Il Settimo Sigillo. #Club Recensione

Cari Clubbers, sono Ale ed oggi voglio parlarvi de “Il settimo sigillo”, uno spettacolare film del 1957 del grande cineasta svedese Ingmar Bergman, che rappresenta una vera pietra miliare del cinema.

La storia si svolge nel Nord Europa, dove il cavaliere Antonius Block, interpretato da un magistrale Max Von Sydow, torna dalle Crociate insieme al suo scudiero Jöns. Ma giunto nella sua terra, sulla spiaggia, trova ad attenderlo la Morte che vuole portarlo immediatamente via con sé. Block impaurito, per rimandare l’evento, propone alla Triste Mietitrice una partita a scacchi. Durante il rinvio concessogli dalla Morte, il cavaliere e il suo scudiero intraprendono un viaggio nei villaggi vicini, dove la peste imperversa mietendo vittime ed è proprio in questo loro peregrinare che incontrano una famiglia di saltimbanchi girovaghi, i quali faranno capire ad Antonius il suo destino conducendolo all’ultima, estrema partita con la Triste Mietitrice.

Questo film è senza alcun dubbio il capolavoro di Ingmar Bergman: con le sue scene algide e dall’ inconfondibile “sapore nordico” vengono magistralmente fissate su pellicola tutte le nostre paure più ataviche, tra cui la più terrificante in assoluto: la Morte.

In realtà il tema portante del film non è la Morte, bensì il rapporto tra l’uomo e Dio, un Dio che dal cavaliere viene cercato e scacciato allo stesso tempo.

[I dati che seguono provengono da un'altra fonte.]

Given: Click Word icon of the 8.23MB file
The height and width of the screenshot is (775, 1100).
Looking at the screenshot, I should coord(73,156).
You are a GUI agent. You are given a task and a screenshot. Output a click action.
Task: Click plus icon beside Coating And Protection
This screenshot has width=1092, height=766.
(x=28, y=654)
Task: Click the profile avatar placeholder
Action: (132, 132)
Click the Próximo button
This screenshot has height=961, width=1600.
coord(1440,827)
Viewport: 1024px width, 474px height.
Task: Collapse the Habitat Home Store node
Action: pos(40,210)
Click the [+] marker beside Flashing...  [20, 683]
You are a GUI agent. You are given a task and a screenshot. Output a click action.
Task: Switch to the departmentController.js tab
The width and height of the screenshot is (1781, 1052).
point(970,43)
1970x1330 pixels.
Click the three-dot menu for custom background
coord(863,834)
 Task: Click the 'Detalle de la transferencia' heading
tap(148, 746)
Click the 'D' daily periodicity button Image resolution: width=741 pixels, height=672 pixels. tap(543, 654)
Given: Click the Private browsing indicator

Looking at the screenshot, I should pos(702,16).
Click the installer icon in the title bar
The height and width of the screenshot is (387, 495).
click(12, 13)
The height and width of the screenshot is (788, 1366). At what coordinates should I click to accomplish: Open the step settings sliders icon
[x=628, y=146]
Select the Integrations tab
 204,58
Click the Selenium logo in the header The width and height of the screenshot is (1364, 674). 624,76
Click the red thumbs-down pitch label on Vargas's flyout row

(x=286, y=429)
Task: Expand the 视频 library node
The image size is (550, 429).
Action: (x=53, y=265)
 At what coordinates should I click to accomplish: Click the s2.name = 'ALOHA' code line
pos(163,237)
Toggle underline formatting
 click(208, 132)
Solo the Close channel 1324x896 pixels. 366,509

In una meravigliosa scena che si svolge in una chiesa, Antonius dà voce ai nostri dubbi e paure, in un dialogo con un monaco, che si vedrà poi essere la Morte e si domanda: ” Perché non è possibile trovare Dio con i propri sensi? Perché pur se io lo maledico non riesco a non sentirne lo struggente richiamo di cui non riesco a liberarmi?”. In questo dialogo con la Morte e con sé stesso, come uno specchio della nostra umanità, Antonius si interroga sul vero senso della vita, su Dio, sulla morte, una morte che fa paura proprio perché da lui vista come fine e non come principio di tutto. Ma alla fine Antonius, proprio grazie alla famigliola, che appare veramente nella sua struggente dolcezza, come fosse una novella famiglia di Nazareth, giungerà a patti con la sua paura di morire e troverà quella pace a lungo anelata e che a lui sfuggiva perché ricercata attraverso l’intelletto umano e non con l’aiuto del nostro Padre Celeste.

Solo attraverso il Signore, infatti, possiamo sconfiggere ogni nostra paura, compresa quella della Morte: essa non potrà mai spaventarci, perché Cristo l’ha sconfitta, donandoci un Regno che sarà solo l’inizio di una nuova, meravigliosa Vita Vera.